* [TASK PROMPT]
Switch every "Select" in these lines to "Choose", changing nothing else, and give the lines again without the pictures.

* [Stored data entries]
>>>

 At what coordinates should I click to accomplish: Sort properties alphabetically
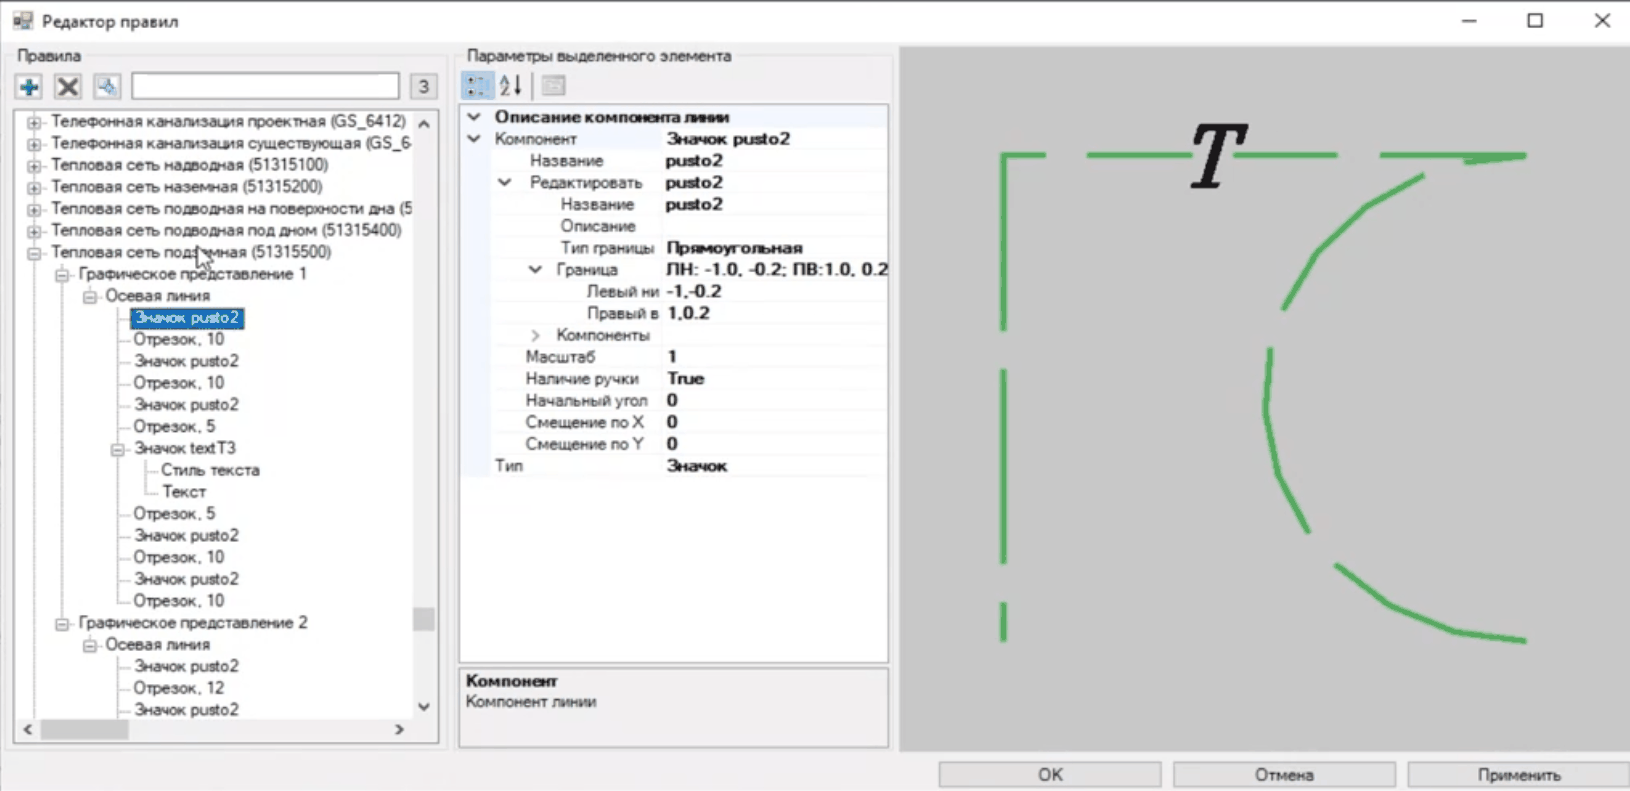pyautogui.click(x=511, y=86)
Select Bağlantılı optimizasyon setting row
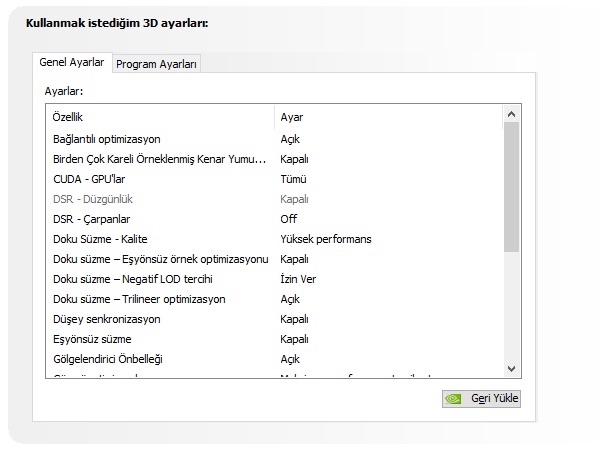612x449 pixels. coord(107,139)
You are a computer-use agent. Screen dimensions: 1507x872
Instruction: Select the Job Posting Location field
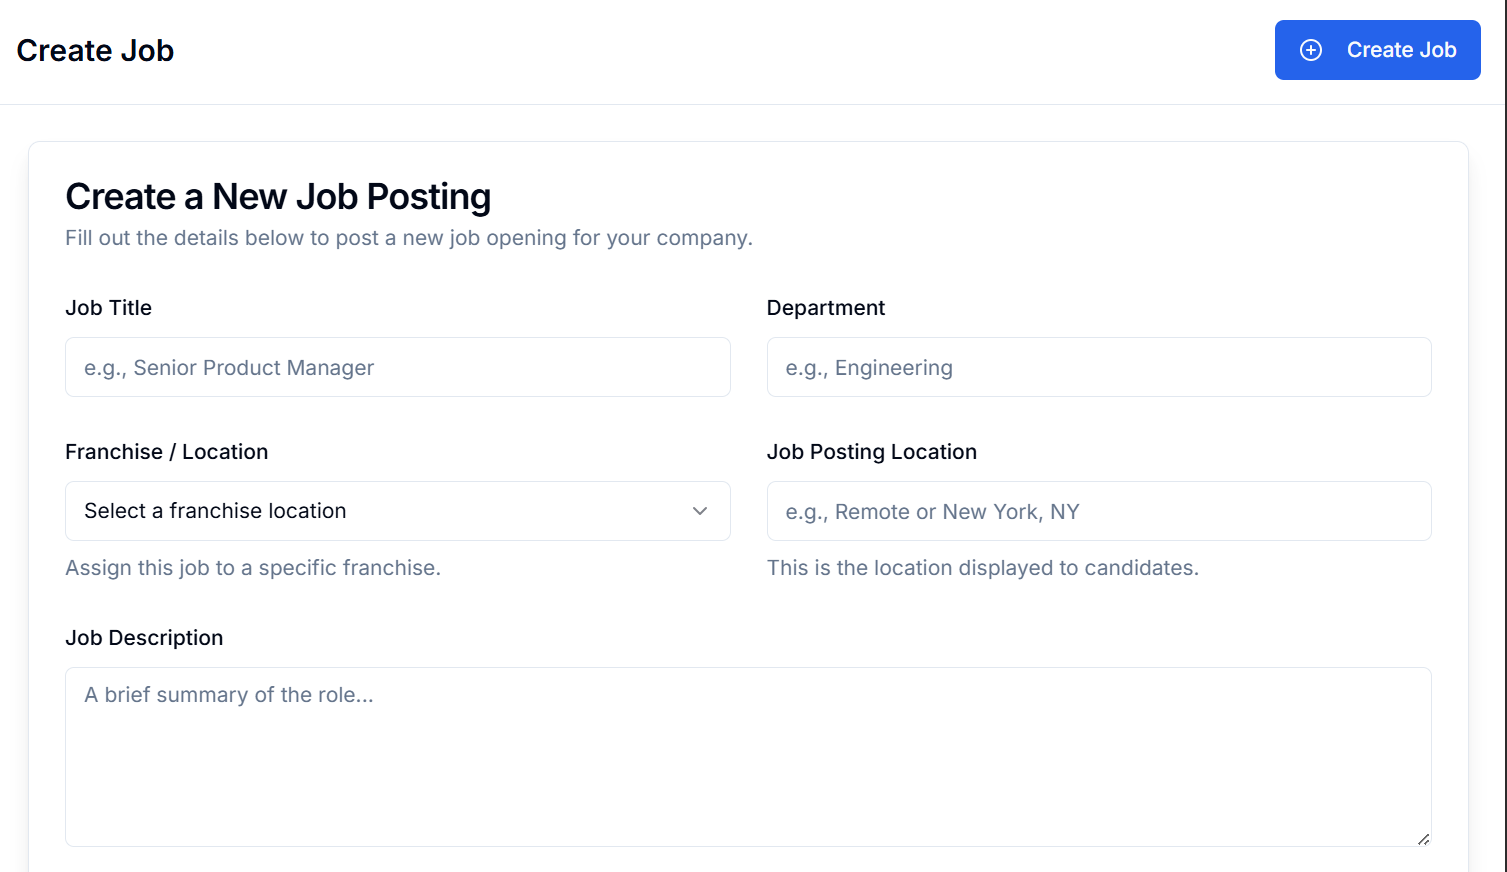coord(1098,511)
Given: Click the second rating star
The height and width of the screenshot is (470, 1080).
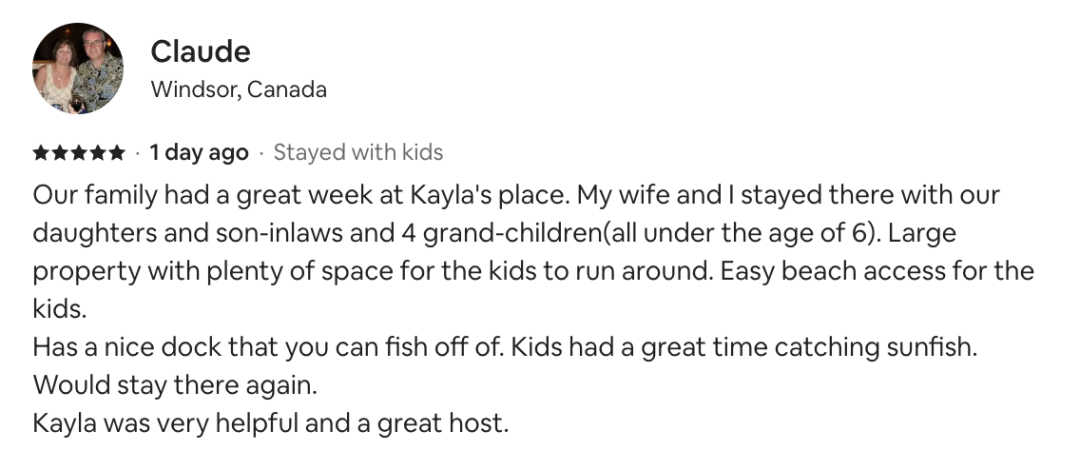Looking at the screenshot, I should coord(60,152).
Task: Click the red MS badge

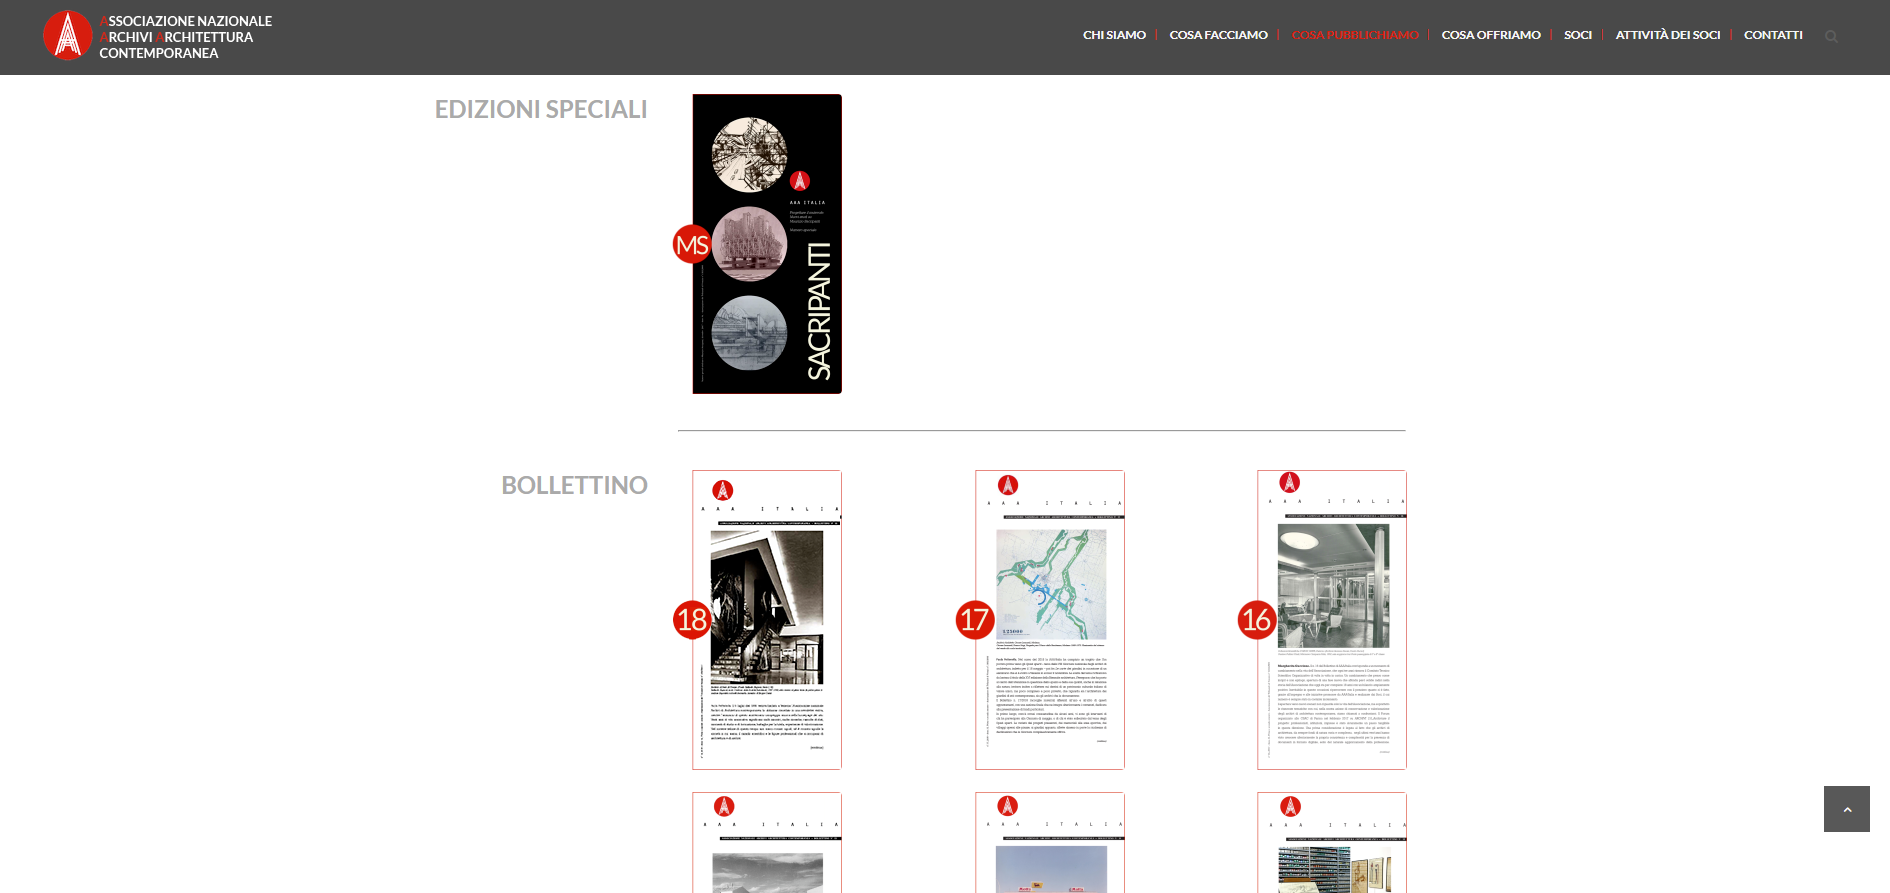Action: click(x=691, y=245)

<<<

* [TASK RESULT]
 At what coordinates should I click to accomplish: Sort properties alphabetically
pyautogui.click(x=511, y=86)
Choose Bağlantılı optimizasyon setting row
612x449 pixels. coord(107,139)
You are a computer-use agent. Screen dimensions: 1507x872
Instruction: Choose the Job Posting Location field
coord(1098,511)
Given: Click the second rating star
The height and width of the screenshot is (470, 1080).
Looking at the screenshot, I should coord(60,152).
Task: Click the red MS badge

Action: click(x=691, y=245)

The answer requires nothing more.